PROBLEM TO SOLVE
Retype each record shown below, leaving every character as it is.

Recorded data
********

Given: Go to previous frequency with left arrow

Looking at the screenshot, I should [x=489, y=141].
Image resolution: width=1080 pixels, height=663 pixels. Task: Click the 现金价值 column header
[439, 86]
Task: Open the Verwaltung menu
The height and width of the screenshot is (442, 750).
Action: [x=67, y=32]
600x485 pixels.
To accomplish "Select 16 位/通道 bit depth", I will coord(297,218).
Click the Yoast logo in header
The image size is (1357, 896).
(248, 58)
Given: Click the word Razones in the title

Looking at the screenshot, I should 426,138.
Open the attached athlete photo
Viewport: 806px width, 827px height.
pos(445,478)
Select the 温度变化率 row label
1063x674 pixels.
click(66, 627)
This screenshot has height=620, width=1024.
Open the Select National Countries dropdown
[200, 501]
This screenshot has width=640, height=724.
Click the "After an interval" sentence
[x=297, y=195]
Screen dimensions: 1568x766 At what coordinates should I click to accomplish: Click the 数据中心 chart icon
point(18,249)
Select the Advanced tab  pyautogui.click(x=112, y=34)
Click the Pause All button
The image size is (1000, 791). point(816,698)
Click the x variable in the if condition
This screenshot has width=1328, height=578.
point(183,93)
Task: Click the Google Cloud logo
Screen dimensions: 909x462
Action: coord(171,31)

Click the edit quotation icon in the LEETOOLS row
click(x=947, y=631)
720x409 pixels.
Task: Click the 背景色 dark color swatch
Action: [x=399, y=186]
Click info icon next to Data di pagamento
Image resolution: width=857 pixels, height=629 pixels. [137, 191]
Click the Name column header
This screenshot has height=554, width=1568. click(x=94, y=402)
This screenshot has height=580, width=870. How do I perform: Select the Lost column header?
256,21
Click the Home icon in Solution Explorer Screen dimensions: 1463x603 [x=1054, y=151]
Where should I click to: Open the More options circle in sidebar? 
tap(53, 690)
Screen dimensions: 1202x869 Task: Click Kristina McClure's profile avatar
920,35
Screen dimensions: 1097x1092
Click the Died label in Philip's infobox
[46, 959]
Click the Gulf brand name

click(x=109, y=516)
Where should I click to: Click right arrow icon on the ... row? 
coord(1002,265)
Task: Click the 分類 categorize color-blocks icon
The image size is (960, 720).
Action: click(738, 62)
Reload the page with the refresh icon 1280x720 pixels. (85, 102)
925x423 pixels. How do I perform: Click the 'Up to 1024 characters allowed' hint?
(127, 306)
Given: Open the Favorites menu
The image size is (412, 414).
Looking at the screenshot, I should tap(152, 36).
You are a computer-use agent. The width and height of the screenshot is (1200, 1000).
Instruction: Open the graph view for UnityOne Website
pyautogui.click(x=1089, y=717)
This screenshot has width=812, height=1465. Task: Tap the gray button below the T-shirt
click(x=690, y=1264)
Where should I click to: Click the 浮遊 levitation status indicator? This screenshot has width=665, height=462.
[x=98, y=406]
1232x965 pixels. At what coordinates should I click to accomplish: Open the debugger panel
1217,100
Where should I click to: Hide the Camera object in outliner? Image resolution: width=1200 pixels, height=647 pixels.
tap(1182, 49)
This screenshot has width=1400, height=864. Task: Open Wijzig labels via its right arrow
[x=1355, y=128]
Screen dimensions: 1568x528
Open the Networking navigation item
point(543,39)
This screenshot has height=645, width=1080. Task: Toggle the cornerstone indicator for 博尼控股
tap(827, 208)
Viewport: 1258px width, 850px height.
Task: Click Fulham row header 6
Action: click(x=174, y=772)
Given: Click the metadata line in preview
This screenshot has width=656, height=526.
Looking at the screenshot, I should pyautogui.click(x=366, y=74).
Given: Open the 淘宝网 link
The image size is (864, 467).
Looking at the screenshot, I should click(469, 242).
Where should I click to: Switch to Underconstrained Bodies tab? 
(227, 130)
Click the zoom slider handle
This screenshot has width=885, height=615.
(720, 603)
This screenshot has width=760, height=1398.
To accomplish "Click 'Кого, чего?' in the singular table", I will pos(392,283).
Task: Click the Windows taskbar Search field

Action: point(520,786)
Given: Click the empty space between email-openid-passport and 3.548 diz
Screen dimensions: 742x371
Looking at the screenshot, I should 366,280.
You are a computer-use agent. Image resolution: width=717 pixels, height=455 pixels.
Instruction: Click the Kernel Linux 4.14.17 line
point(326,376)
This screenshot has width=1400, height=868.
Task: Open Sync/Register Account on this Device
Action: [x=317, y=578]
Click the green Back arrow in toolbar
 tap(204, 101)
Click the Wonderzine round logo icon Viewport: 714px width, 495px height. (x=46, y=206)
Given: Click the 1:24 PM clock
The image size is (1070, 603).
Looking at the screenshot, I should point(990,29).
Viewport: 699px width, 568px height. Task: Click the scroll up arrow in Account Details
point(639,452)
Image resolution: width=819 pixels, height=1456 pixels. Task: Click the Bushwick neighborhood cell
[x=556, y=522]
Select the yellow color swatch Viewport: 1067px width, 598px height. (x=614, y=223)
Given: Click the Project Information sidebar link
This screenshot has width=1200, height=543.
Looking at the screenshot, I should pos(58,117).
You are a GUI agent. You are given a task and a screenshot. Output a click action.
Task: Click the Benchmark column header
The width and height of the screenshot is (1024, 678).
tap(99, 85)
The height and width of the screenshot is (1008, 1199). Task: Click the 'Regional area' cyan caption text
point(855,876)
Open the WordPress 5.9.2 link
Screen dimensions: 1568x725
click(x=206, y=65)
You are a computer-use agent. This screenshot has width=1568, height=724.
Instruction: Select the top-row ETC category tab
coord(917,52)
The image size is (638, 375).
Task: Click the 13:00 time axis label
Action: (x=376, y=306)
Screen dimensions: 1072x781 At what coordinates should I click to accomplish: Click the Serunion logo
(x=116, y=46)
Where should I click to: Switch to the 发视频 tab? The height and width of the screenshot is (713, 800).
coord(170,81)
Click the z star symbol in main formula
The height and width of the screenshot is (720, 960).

********

EXERCISE RESULT
Given: Go to previous frequency with left arrow

Looking at the screenshot, I should [x=489, y=141].
Image resolution: width=1080 pixels, height=663 pixels. Task: Click the 现金价值 column header
[439, 86]
Task: Open the Verwaltung menu
The height and width of the screenshot is (442, 750).
Action: [x=67, y=32]
600x485 pixels.
To accomplish "Select 16 位/通道 bit depth", I will coord(297,218).
Click the Yoast logo in header
The image size is (1357, 896).
(248, 58)
Given: Click the word Razones in the title

Looking at the screenshot, I should 426,138.
Open the attached athlete photo
Viewport: 806px width, 827px height.
pos(445,478)
Select the 温度变化率 row label
1063x674 pixels.
click(66, 627)
This screenshot has height=620, width=1024.
Open the Select National Countries dropdown
[200, 501]
This screenshot has width=640, height=724.
Click the "After an interval" sentence
[x=297, y=195]
Screen dimensions: 1568x766 At what coordinates should I click to accomplish: Click the 数据中心 chart icon
point(18,249)
Select the Advanced tab  pyautogui.click(x=112, y=34)
Click the Pause All button
The image size is (1000, 791). point(816,698)
Click the x variable in the if condition
This screenshot has width=1328, height=578.
point(183,93)
Task: Click the Google Cloud logo
Screen dimensions: 909x462
Action: coord(171,31)

Click the edit quotation icon in the LEETOOLS row
click(x=947, y=631)
720x409 pixels.
Task: Click the 背景色 dark color swatch
Action: [x=399, y=186]
Click info icon next to Data di pagamento
Image resolution: width=857 pixels, height=629 pixels. [137, 191]
Click the Name column header
This screenshot has height=554, width=1568. click(x=94, y=402)
This screenshot has height=580, width=870. How do I perform: Select the Lost column header?
256,21
Click the Home icon in Solution Explorer Screen dimensions: 1463x603 [x=1054, y=151]
Where should I click to: Open the More options circle in sidebar? 
tap(53, 690)
Screen dimensions: 1202x869 Task: Click Kristina McClure's profile avatar
920,35
Screen dimensions: 1097x1092
Click the Died label in Philip's infobox
[46, 959]
Click the Gulf brand name

click(x=109, y=516)
Where should I click to: Click right arrow icon on the ... row? 
coord(1002,265)
Task: Click the 分類 categorize color-blocks icon
The image size is (960, 720).
Action: click(738, 62)
Reload the page with the refresh icon 1280x720 pixels. (85, 102)
925x423 pixels. How do I perform: Click the 'Up to 1024 characters allowed' hint?
(127, 306)
Given: Open the Favorites menu
The image size is (412, 414).
Looking at the screenshot, I should tap(152, 36).
You are a computer-use agent. The width and height of the screenshot is (1200, 1000).
Instruction: Open the graph view for UnityOne Website
pyautogui.click(x=1089, y=717)
This screenshot has width=812, height=1465. Task: Tap the gray button below the T-shirt
click(x=690, y=1264)
Where should I click to: Click the 浮遊 levitation status indicator? This screenshot has width=665, height=462.
[x=98, y=406]
1232x965 pixels. At what coordinates should I click to accomplish: Open the debugger panel
1217,100
Where should I click to: Hide the Camera object in outliner? Image resolution: width=1200 pixels, height=647 pixels.
tap(1182, 49)
This screenshot has width=1400, height=864. Task: Open Wijzig labels via its right arrow
[x=1355, y=128]
Screen dimensions: 1568x528
Open the Networking navigation item
point(543,39)
This screenshot has height=645, width=1080. Task: Toggle the cornerstone indicator for 博尼控股
tap(827, 208)
Viewport: 1258px width, 850px height.
Task: Click Fulham row header 6
Action: click(x=174, y=772)
Given: Click the metadata line in preview
This screenshot has width=656, height=526.
Looking at the screenshot, I should pyautogui.click(x=366, y=74).
Given: Open the 淘宝网 link
The image size is (864, 467).
Looking at the screenshot, I should click(469, 242).
Where should I click to: Switch to Underconstrained Bodies tab? 
(227, 130)
Click the zoom slider handle
This screenshot has width=885, height=615.
(720, 603)
This screenshot has width=760, height=1398.
To accomplish "Click 'Кого, чего?' in the singular table", I will pos(392,283).
Task: Click the Windows taskbar Search field

Action: point(520,786)
Given: Click the empty space between email-openid-passport and 3.548 diz
Screen dimensions: 742x371
Looking at the screenshot, I should 366,280.
You are a computer-use agent. Image resolution: width=717 pixels, height=455 pixels.
Instruction: Click the Kernel Linux 4.14.17 line
point(326,376)
This screenshot has width=1400, height=868.
Task: Open Sync/Register Account on this Device
Action: [x=317, y=578]
Click the green Back arrow in toolbar
 tap(204, 101)
Click the Wonderzine round logo icon Viewport: 714px width, 495px height. (x=46, y=206)
Given: Click the 1:24 PM clock
The image size is (1070, 603).
Looking at the screenshot, I should point(990,29).
Viewport: 699px width, 568px height. Task: Click the scroll up arrow in Account Details
point(639,452)
Image resolution: width=819 pixels, height=1456 pixels. Task: Click the Bushwick neighborhood cell
[x=556, y=522]
Select the yellow color swatch Viewport: 1067px width, 598px height. (x=614, y=223)
Given: Click the Project Information sidebar link
This screenshot has width=1200, height=543.
Looking at the screenshot, I should pos(58,117).
You are a GUI agent. You are given a task and a screenshot. Output a click action.
Task: Click the Benchmark column header
The width and height of the screenshot is (1024, 678).
tap(99, 85)
The height and width of the screenshot is (1008, 1199). Task: Click the 'Regional area' cyan caption text
point(855,876)
Open the WordPress 5.9.2 link
Screen dimensions: 1568x725
click(x=206, y=65)
You are a computer-use agent. This screenshot has width=1568, height=724.
Instruction: Select the top-row ETC category tab
coord(917,52)
The image size is (638, 375).
Task: Click the 13:00 time axis label
Action: (x=376, y=306)
Screen dimensions: 1072x781 At what coordinates should I click to accomplish: Click the Serunion logo
(x=116, y=46)
Where should I click to: Switch to the 发视频 tab? The height and width of the screenshot is (713, 800).
coord(170,81)
Click the z star symbol in main formula
The height and width of the screenshot is (720, 960).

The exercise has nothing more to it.